Théâtre : « Péguy/Lonsdale entre ciel et terre » au Théâtre Poche-Montparnasse de Paris.

Si actuel !
Il est des spectacles qui créent une communion tant avec les artistes qu'avec l'auteur. « Péguy/Lonsdale entre ciel et terre » est de ceux-là. C'est au surplus un spectacle poétique qui donne envie de relire tout Péguy ! Pierre Fesquet a rencontré Michael Lonsdale à l'occasion d'un spectacle sur Jeanne d'Arc. C'est naturellement qu'au moment d'en monter un sur Péguy, ils se retrouvent. Dans ce montage poétique, chacun prête sa voix à quelques passages de l'auteur. Un accordéoniste et pianiste improvise à des moments déterminés en se laissant porter tant par le texte que par la façon dont il est donné. Et la symbiose se fait.
Ce qui est d'emblée stupéfiant est la façon très différente dont chacun lit Péguy. La voix de Lonsdale est méditative, douce, lente, elle s'adresse au plus intime de chacun, pénètre l'intelligence et le cœur. Celle de Pierre Fesquet, au rythme plus marqué, est passionnée, dynamique, solennelle. Et même quand ils se relaient dans la lecture d'un même passage, on sent combien chacun dit l'auteur avec vérité. Comme si Péguy possédait tant de facettes qu'aucune des deux intonations ne pouvait à elle seule épuiser le sens de son écriture.
Est-ce de ce fait ? On note en tout cas une véritable communion entre le public et les comédiens. Certes, il y a des spectateurs qui sont venus parce que Michael Lonsdale est sur l'affiche. Mais on sent bien que très vite la salle dépasse le stade de la curiosité et le silence devient palpable, quasiment religieux.
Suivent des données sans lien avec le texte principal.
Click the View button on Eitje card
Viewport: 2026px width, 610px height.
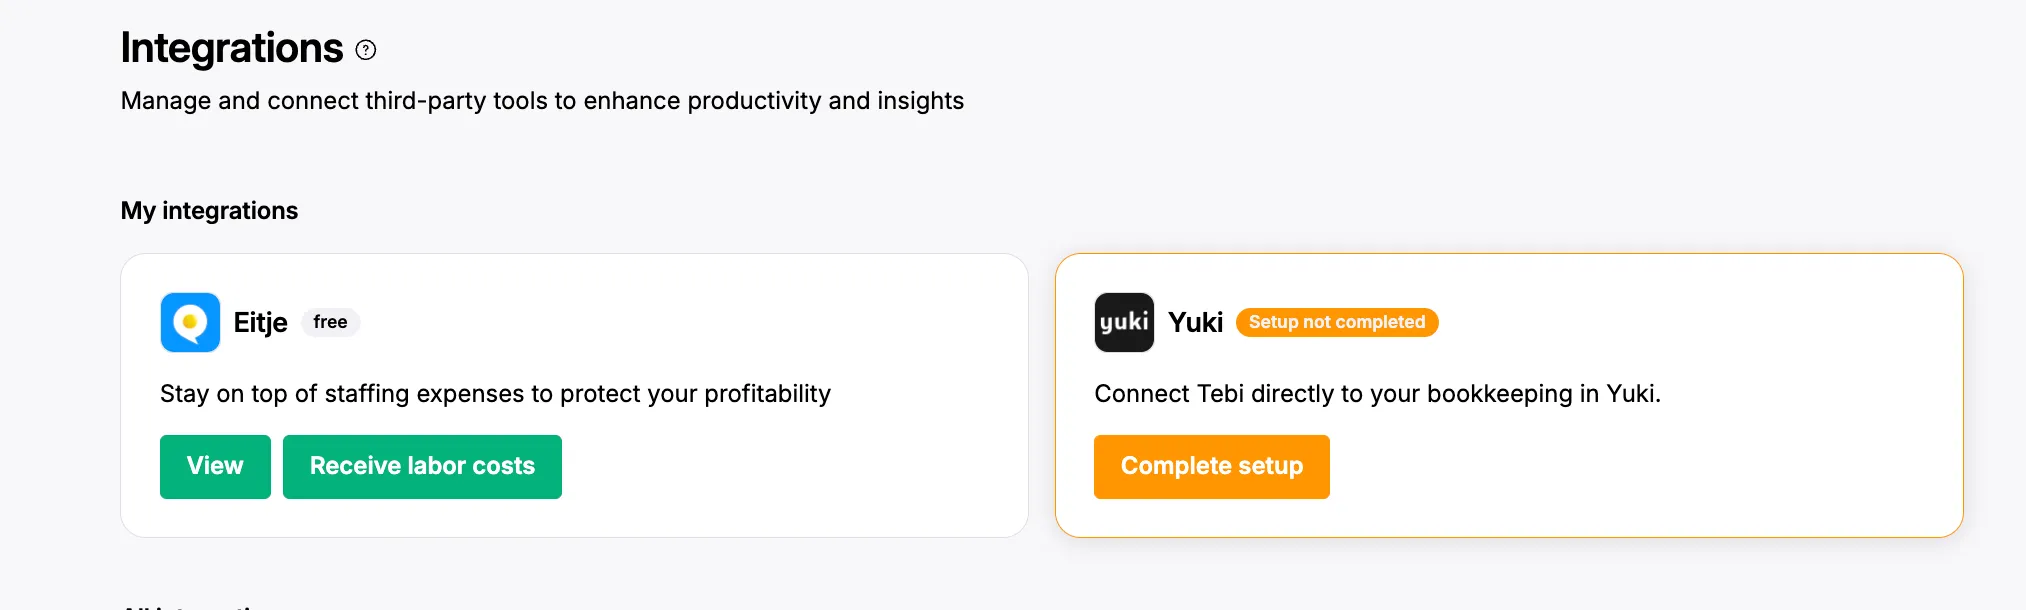[215, 466]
La construction de la pièce a cherché à mettre en valeur quatre aspects de Péguy. Le poète de combat tout d'abord, celui qui se bat contre tous les mensonges, même ceux qu'il se fait, avec les seuls mots pour arme. Le poète habité par l'espérance ensuite, elle qui lui a permis de vaincre ses propres démons dépressifs. Le poète artisan aussi ; et d'aucun prétendent qu'il rythme sa poésie sur le travail manuel en reprenant celui, répétitif, du travail de rempaillage de chaise de sa mère (ils se fondent pour cela sur le fait qu'il a déclaré avoir rythmé celui de la « Balade du cœur qui a tant battu » sur celui du métro parisien?). Le poète pèlerin enfin, qui a inauguré la route de Chartres et ne demande, dans les logiques de Zachée ou du bon larron, que la dernière place au purgatoire.
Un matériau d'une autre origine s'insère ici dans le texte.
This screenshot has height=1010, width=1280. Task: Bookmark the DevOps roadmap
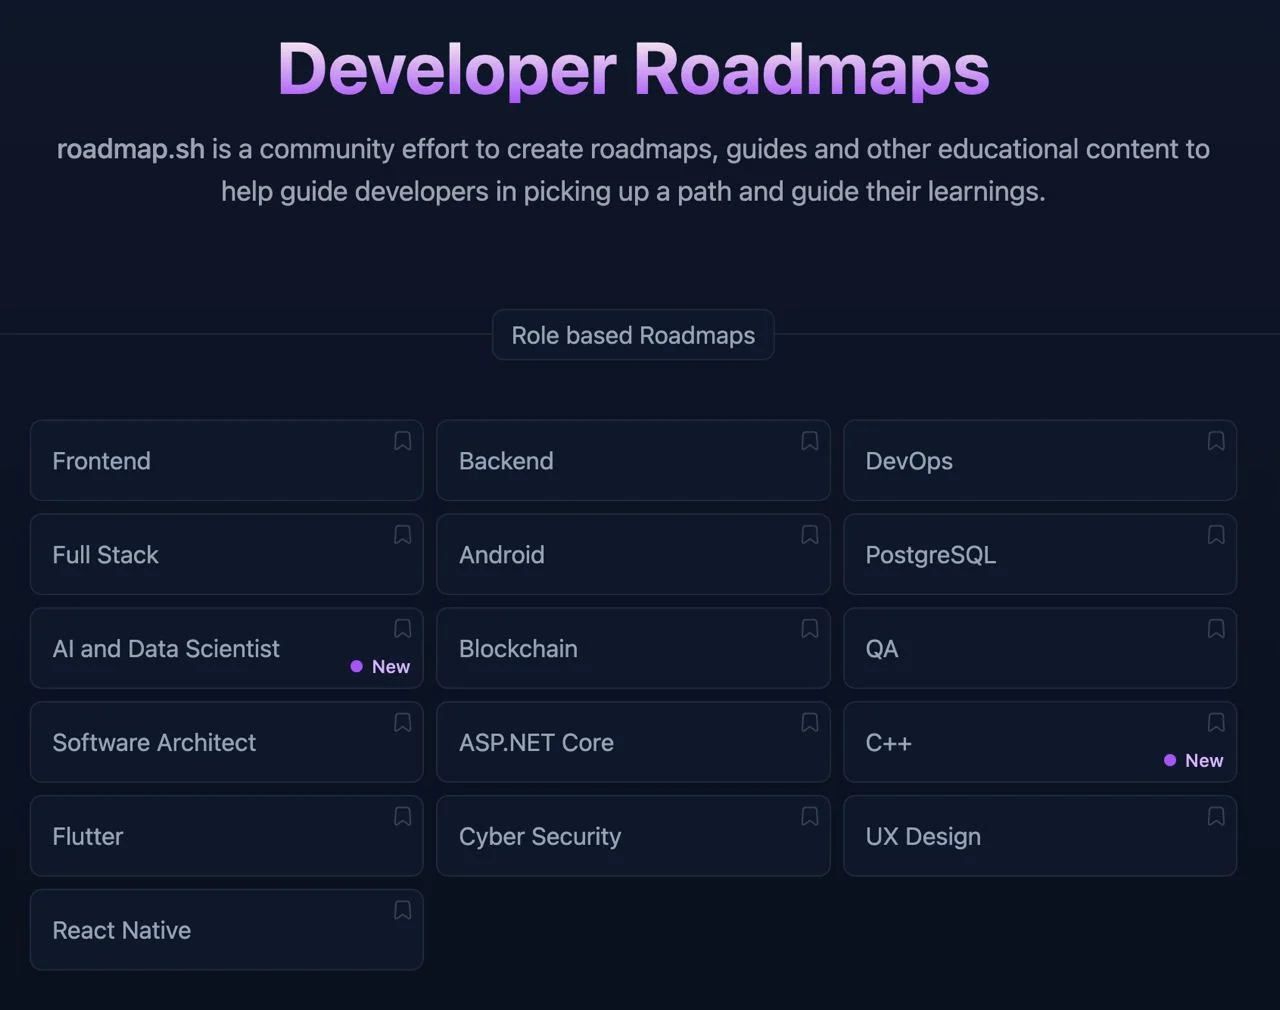coord(1216,441)
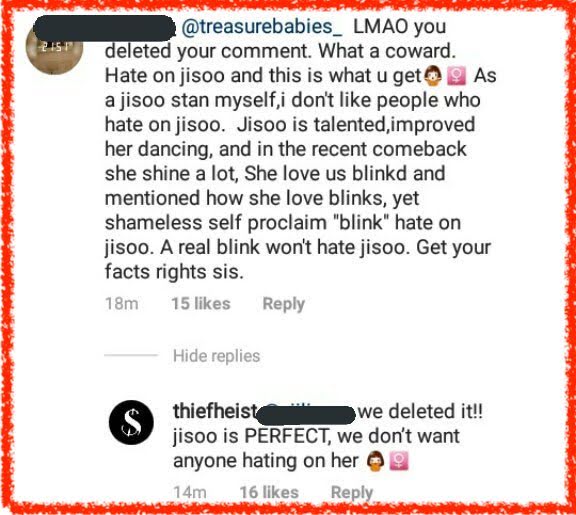576x515 pixels.
Task: Click the blacked-out username of first commenter
Action: [104, 28]
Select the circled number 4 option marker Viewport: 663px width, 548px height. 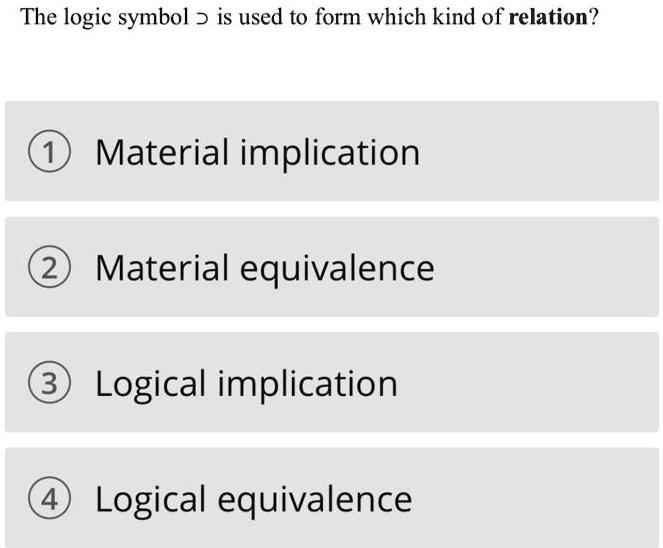click(x=49, y=498)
Car il y a, derrière un clair anticléricalisme, une recherche authentique, profonde, qui le mène à dire que si les prêtres détiennent les sacrements, les fidèles ont à leur disposition la prière. De même, celui qui ne pratiquait pas, ne s'est pas marié religieusement (de sorte que quelques amis légalistes ont pu lui suggérer d'abandonner sa femme pour vivre son amour avec une jeune agrégée juive, Blanche Raphaël) et n'a pas fait baptiser ses enfants a creusé un sillon mystique. Si profond qu'il a été vu comme un modèle par Bernanos et a influencé la pensée de théologiens comme Jean Danièlou, Henri de Lubac ou encore Hans Urs von Balthasar, notamment sur la vision d'un Dieu plus miséricordieux que justicier.
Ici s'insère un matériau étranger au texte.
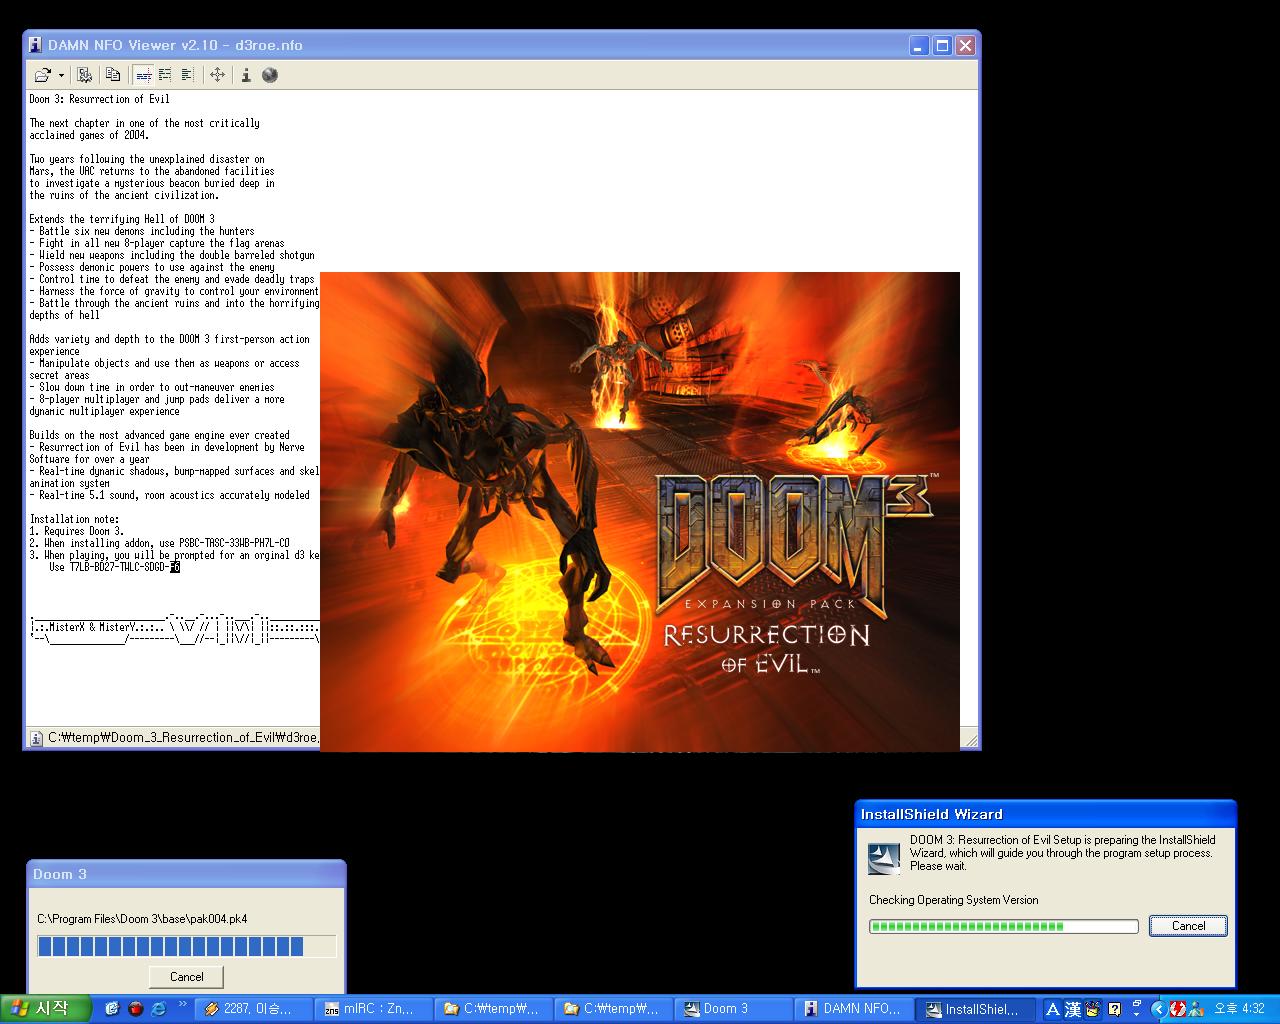
Task: Cancel the Doom 3 file copy
Action: (x=186, y=977)
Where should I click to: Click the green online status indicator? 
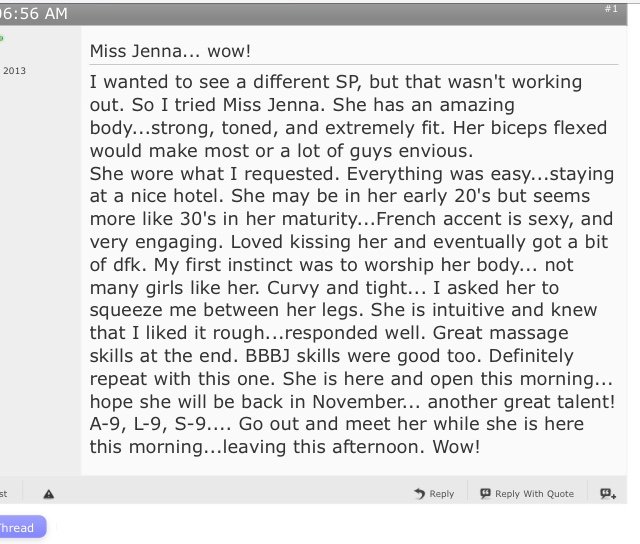click(x=1, y=38)
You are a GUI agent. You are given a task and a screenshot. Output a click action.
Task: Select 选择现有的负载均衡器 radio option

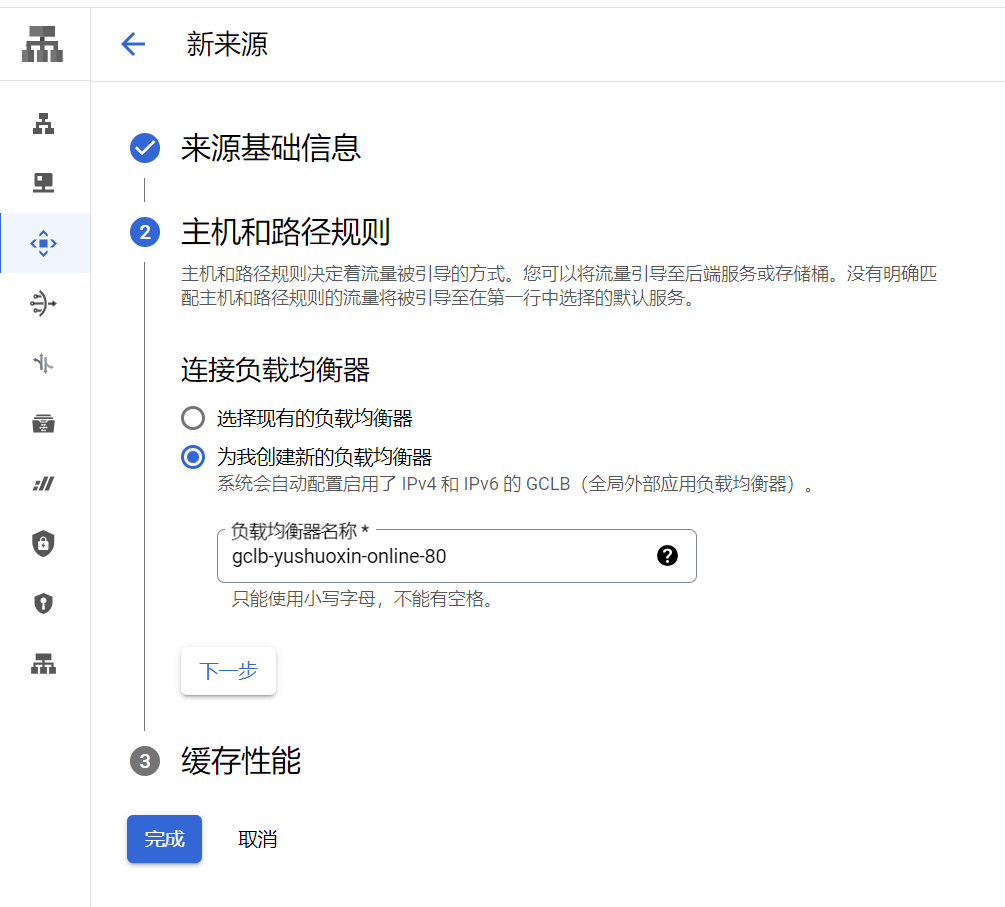[x=193, y=418]
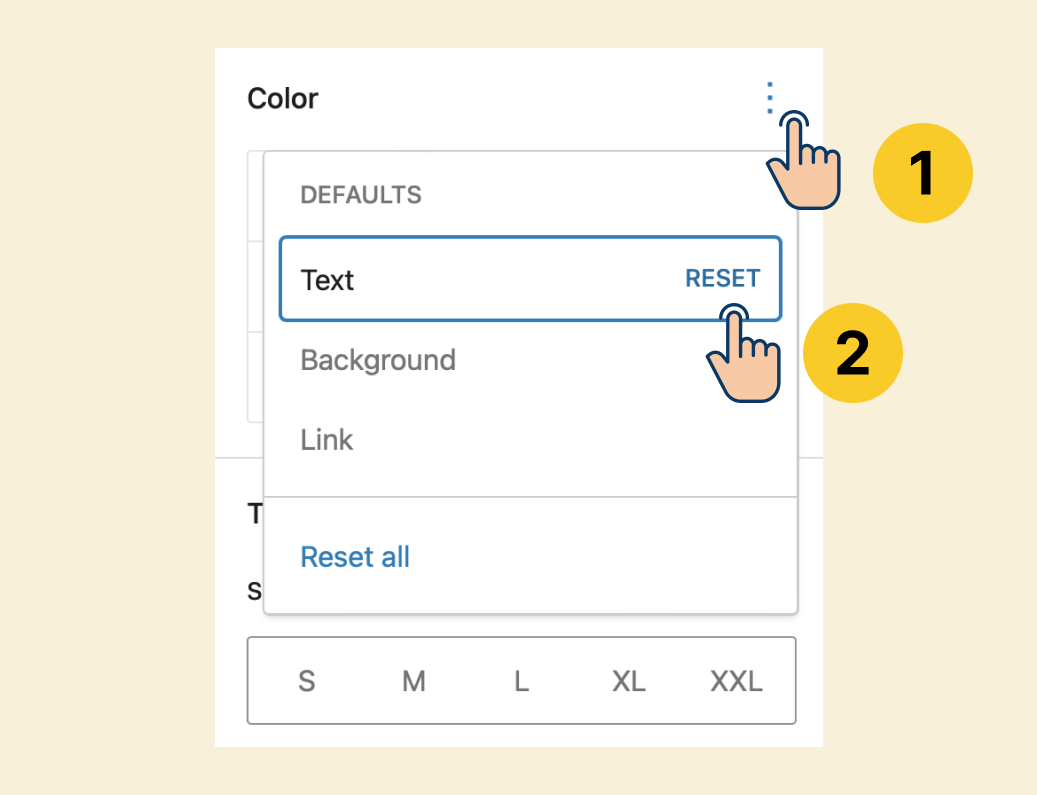1037x795 pixels.
Task: Click the color settings box edge behind the menu
Action: 255,286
C'est tout cela que ce spectacle fait sentir. La synthèse est si bien équilibrée et le propos si actuel qu'on est pris de l'envie de se replonger dans son œuvre…
Pierre FRANÇOIS
« Péguy/Lonsdale entre ciel et terre ». Montage poétique et mise en scène, Pierre Fesquet. Avec Michael Lonsdale, Pierre Fesquet, Thierry Bretonnet étant à l'accordéon. Lumières : François Loiseau. Du mardi au samedi à 21 heures, dimanche à 15 heures du 10 au 15 Février au Théâtre de poche-Montparnasse, 75, bd du Montparnasse, 75006 Paris, tél. : 01 45 44 50 21, métro Montparnasse, http://www.theatredepoche-montparnasse.com. Puis les 17 et 18 avril au Cinéma ABC à Toulouse.

Photo : Fabienne Rappeneau.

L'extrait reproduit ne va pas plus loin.